Significantly, the queer reparations that I gesture towards in this paper are not confined to ‘homosexuals’ – that category is privileged in my discussion because it is the category that is used in the archival fragments discussed below, a key sign under which state opposition to sexual and gender insubordination organised itself in the historical period in question. Queer reparations are of significance to a wider array of subjects than ‘homosexual’ designates; indeed, I am suggesting that as it has not only been the sexual and gender rejects who have been disciplined by the punishment of such insubordination, but all sexual and gendered subjects, then all subjects are proper parties, in the end, to the queer reparative project. Relatedly, my emphasis on experiences of loss and damage throughout this article should not be read as obscuring histories of resistance, subversion, agency, acceptance and passing; of capitulating, in short, to some kind of historical metanarrative of the homosexual as always-already victim. Clearly, as David Halperin and others remind us, education has always been a queer profession (Halperin, 2002). I, along with many others, have critiqued the emphasis on victimhood in contemporary studies of queer youth and queer studies of schooling.
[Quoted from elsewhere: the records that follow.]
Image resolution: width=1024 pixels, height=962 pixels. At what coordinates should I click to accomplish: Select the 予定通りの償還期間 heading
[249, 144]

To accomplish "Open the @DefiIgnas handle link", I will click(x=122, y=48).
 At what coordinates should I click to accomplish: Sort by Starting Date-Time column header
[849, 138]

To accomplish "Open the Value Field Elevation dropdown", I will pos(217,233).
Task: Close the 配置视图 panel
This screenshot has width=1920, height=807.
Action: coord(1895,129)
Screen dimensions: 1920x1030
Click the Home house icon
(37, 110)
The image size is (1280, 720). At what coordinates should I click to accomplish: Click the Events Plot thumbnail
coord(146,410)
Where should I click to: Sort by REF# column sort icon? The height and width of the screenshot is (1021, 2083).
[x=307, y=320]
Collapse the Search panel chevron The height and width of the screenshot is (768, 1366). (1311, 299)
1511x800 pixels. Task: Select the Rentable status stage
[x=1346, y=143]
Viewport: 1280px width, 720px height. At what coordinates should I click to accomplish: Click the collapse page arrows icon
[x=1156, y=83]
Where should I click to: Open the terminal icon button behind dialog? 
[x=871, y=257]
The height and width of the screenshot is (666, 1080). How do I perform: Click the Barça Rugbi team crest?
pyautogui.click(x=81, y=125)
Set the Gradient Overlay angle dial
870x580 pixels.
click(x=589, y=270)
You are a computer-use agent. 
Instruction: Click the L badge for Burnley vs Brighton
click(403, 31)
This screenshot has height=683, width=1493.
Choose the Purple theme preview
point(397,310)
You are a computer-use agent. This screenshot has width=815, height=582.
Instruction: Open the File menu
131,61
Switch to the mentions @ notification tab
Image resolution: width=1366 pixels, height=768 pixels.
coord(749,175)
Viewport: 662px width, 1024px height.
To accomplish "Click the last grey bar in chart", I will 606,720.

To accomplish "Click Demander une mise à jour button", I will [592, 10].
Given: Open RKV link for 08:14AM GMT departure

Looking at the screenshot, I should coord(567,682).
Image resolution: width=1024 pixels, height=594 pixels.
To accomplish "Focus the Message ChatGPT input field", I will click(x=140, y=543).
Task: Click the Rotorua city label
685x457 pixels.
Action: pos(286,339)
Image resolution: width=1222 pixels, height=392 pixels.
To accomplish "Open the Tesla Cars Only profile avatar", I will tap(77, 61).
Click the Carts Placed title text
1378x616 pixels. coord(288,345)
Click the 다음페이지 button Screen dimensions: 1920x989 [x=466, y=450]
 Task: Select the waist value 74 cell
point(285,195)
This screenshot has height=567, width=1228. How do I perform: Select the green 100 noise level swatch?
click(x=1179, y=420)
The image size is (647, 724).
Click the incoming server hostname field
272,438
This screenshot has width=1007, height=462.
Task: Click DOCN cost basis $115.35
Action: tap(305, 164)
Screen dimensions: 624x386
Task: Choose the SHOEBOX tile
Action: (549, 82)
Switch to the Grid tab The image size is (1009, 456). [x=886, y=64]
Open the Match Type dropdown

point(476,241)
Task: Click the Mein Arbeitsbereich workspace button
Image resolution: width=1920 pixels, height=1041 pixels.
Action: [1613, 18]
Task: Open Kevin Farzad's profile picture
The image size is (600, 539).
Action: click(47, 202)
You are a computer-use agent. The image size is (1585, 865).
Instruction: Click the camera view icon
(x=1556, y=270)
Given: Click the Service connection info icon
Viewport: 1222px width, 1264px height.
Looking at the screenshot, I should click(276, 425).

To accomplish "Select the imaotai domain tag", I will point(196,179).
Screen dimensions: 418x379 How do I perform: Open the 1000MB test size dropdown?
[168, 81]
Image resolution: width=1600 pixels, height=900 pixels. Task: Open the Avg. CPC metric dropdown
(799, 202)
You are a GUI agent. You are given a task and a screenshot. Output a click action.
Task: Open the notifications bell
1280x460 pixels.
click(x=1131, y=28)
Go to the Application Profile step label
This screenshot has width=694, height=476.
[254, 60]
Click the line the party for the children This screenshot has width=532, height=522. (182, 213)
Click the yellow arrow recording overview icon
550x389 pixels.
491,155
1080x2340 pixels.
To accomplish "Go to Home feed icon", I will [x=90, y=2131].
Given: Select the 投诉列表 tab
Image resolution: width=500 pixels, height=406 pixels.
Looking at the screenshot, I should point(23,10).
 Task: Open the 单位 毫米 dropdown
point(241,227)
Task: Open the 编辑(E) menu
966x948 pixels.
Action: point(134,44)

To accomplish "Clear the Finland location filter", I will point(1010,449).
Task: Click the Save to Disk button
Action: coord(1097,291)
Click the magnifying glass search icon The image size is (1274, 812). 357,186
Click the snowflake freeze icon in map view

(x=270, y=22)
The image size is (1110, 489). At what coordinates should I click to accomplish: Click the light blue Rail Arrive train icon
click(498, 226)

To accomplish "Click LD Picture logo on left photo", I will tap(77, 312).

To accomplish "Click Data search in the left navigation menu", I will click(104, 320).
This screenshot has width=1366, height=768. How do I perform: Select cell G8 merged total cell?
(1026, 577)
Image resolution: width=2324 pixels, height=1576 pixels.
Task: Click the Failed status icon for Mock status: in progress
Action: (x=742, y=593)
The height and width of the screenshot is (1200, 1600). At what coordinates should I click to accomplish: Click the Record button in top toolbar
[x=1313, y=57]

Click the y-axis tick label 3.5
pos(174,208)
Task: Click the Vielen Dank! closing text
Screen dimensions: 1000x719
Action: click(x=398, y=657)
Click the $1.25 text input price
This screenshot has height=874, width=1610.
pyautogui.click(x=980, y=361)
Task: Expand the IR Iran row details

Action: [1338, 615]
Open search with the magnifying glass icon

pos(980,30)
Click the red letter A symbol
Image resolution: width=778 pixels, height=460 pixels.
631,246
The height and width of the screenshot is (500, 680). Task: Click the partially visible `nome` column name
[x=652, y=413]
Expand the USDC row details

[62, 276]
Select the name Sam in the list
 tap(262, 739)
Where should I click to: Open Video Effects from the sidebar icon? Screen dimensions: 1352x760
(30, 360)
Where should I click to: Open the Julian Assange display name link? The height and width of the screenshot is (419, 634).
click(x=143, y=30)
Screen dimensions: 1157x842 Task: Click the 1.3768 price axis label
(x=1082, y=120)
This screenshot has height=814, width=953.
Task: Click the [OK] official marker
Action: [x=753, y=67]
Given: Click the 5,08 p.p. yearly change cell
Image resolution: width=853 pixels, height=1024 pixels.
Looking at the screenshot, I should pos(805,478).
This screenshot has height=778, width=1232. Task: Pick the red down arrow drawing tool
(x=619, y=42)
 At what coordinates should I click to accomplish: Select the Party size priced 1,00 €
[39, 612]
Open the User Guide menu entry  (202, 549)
As has been made clear by many scholars, part of the limit of such a focus is its depoliticisation of sexuality, domesticating concerns by bending them in therapeutic directions.3 Oddly, this therapeutic turn is often sustained by an amnesia relating to the historical losses and injuries that I will be discussing in this paper, which is why I believe it is timely to press them back into the centre of our critical frame, at least for the time being.